Food First brought you the voices of this unstoppable global trend in our path-breaking new book, Food Movements Unite! Strategies to Transform Our Food Systems. The 19 authors of this remarkable publication come from organizations and social movements actively transforming our food system worldwide. Slow Food Italy immediately translated the book into Italian (to be released this Spring). Leonor Hurtado and her team translated the Spanish version to be released by Icaria Press (Barcelona) this fall. A Brazilian- Portuguese team is now finishing the Portuguese translation.
We produced four Backgrounders on cutting edge food issues in 2011. Food Security, Food Justice or Food Sovereignty? asked how to turn food system reforms into lasting, food system transformation; Grabbing the Food Deserts: Large-scale land acquisitions and the expansion of retail monopolies described land grabs in U.S. low-income communities by big retail chains; Agroecology: A Path to Realizing the Right to Food, by UN Special Rapporteur Olivier de Schutter, emphasized the importance of agroecology in ending hunger; and Occupy the Food System!

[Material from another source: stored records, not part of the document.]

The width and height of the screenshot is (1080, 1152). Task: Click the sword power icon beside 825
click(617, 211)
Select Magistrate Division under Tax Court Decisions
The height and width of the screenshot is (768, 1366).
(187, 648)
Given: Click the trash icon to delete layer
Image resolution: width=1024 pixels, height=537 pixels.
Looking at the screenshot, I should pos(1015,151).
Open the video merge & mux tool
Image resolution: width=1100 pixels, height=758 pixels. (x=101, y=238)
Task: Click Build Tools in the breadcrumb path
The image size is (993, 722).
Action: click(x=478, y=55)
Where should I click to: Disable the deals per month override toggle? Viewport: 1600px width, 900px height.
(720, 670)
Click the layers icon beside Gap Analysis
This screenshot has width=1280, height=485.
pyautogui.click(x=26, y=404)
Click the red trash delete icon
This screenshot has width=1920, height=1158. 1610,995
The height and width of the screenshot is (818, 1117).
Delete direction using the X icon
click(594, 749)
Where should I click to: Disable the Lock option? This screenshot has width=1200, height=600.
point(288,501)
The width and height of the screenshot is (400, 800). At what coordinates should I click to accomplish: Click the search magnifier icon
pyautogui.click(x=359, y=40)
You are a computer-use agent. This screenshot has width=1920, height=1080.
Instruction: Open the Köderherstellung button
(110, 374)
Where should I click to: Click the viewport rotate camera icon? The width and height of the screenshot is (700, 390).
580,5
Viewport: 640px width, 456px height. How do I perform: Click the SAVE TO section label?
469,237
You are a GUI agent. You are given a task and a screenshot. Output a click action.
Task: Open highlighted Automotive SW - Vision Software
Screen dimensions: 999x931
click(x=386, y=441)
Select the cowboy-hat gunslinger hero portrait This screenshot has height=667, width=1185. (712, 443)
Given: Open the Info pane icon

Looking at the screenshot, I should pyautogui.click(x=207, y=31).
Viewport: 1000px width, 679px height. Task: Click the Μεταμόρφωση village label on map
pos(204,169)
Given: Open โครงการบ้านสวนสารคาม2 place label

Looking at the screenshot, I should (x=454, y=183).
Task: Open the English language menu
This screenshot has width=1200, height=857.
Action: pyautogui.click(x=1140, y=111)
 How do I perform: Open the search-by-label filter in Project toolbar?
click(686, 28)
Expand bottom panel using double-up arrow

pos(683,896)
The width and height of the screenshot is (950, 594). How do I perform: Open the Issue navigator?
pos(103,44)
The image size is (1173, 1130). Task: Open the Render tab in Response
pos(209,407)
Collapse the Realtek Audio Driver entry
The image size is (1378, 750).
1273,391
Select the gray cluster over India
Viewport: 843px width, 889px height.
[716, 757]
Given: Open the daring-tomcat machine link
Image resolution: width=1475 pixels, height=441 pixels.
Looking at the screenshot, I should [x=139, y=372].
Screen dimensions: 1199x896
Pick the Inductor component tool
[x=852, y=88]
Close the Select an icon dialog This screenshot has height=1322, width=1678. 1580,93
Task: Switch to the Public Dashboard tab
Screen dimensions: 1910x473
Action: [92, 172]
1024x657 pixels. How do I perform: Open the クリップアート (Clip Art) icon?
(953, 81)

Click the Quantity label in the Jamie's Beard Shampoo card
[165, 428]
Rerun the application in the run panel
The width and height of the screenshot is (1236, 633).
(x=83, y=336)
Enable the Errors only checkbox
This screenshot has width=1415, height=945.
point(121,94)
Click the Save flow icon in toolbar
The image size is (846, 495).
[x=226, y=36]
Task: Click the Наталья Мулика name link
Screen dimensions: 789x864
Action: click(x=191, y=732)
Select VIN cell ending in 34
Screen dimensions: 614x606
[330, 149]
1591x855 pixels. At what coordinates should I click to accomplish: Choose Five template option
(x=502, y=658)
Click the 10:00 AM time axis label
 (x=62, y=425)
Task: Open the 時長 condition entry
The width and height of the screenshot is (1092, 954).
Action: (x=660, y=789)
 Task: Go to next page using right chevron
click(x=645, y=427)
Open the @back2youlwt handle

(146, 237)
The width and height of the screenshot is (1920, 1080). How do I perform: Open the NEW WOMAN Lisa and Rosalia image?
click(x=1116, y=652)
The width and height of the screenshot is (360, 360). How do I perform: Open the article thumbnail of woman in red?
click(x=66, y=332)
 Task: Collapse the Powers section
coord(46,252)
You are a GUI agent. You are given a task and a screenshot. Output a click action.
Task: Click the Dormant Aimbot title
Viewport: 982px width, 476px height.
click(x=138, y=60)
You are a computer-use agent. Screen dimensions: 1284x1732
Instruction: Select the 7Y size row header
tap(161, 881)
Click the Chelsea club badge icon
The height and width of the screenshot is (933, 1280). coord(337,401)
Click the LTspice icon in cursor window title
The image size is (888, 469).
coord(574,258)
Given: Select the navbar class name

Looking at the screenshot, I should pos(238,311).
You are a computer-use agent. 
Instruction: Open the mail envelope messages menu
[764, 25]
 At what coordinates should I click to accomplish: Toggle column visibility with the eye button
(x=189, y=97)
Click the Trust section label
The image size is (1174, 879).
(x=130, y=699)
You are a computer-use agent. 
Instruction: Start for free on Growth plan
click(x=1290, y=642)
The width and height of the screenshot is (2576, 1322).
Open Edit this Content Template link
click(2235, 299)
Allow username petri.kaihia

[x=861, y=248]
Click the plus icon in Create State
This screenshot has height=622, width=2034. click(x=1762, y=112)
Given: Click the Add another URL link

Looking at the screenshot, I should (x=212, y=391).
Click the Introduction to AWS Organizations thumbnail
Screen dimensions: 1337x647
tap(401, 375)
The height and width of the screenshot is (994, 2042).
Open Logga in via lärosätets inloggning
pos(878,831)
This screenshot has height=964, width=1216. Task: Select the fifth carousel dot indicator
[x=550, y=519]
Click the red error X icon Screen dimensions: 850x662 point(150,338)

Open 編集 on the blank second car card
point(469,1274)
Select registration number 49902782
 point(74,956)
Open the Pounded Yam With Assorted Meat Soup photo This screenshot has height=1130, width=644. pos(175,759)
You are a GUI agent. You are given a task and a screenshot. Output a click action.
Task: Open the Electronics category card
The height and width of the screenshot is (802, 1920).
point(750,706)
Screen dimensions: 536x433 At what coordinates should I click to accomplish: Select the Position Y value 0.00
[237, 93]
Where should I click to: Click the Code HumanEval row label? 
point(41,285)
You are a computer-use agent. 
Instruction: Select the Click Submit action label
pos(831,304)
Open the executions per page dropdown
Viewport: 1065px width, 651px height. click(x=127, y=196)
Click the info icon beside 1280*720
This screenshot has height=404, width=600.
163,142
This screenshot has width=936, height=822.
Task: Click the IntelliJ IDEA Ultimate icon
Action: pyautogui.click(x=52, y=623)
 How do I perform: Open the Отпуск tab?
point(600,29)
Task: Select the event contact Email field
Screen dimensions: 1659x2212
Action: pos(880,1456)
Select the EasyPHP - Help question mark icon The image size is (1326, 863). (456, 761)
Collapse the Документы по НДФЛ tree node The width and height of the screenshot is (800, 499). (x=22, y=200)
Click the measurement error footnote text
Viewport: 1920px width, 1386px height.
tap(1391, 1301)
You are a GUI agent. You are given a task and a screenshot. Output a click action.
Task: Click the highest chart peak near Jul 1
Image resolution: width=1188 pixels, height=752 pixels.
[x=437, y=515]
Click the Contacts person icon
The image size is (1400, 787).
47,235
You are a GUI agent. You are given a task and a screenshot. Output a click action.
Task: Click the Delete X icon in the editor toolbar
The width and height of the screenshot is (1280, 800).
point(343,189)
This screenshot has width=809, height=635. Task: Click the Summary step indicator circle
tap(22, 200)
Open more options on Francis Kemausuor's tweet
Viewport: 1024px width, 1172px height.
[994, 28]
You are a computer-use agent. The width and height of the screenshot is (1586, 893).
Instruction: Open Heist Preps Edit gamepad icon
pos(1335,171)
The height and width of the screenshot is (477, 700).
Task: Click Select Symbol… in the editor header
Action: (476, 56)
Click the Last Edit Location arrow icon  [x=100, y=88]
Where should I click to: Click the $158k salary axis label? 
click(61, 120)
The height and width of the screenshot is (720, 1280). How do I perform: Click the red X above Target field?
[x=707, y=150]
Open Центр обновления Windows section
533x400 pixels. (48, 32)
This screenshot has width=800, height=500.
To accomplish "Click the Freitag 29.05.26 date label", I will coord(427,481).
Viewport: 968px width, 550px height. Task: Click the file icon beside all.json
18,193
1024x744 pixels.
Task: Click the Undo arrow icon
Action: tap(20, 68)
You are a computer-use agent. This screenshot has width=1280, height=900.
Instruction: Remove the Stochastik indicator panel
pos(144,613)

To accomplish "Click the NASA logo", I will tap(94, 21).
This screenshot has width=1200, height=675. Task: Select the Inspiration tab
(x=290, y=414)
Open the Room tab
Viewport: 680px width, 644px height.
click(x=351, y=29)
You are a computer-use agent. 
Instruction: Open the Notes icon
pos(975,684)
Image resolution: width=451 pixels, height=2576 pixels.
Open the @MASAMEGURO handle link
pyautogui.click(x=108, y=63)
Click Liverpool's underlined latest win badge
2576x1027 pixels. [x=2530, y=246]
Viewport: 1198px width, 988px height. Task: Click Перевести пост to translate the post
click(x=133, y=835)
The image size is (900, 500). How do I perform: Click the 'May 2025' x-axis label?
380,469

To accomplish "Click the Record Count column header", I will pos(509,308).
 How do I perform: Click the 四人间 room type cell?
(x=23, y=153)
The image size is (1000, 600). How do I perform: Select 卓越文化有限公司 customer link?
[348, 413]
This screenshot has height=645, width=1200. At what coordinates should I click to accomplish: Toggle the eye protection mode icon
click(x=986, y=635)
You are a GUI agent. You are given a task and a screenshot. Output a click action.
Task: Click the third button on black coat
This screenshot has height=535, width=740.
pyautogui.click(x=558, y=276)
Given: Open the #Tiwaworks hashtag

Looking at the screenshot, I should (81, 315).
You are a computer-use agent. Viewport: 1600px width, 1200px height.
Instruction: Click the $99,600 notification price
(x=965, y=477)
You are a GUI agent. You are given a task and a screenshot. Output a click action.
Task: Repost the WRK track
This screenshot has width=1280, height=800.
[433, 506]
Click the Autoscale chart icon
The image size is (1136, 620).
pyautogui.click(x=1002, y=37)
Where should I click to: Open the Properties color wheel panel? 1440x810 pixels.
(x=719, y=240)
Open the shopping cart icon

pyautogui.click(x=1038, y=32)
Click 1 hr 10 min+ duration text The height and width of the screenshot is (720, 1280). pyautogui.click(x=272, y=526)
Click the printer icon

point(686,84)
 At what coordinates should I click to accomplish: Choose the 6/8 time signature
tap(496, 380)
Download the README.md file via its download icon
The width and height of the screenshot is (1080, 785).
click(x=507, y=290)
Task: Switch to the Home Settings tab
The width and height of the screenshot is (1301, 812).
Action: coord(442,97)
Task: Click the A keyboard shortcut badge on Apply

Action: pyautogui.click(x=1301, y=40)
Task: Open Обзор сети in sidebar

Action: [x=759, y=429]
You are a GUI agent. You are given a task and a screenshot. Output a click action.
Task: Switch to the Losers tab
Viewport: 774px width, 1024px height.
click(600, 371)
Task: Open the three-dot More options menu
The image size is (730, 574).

Building a vision of transformation, described the social and political convergence of “practitioners” and “advocates” in food movements around the world.
We also published academic pieces in journals and books; Food crises, food regimes and food movements: rumblings of reform or tides of transformation? by Eric Holt Giménez and Annie Shattuck in the Journal of Peasant Studies; Reform or Transformation? The pivotal role of race, class and food justice in the U.S. food movement, by Eric Holt-Giménez and Yi Wang in the Journal of Race/Ethnicity and From Food Crisis to Food Sovereignty: The Challenge of Social Movements by Eric Holt-Giménez in Agriculture and Food in Crisis: Conflict, Resistance, and Renewal, Edited by Fred Magdoff and Brian Tokar; and Food Security, Food Justice and Food Sovereignty: Crises, Food Movements or Regime Change, by Eric Holt-Giménez in Cultivating Food Justice: Race, Class, and Sustainability, Edited by Alison Hope Alkon and Julian Agyeman. We also wrote a 20-page report on Green Agriculture for the FAO that will be used at the upcoming Rio+20 Conference.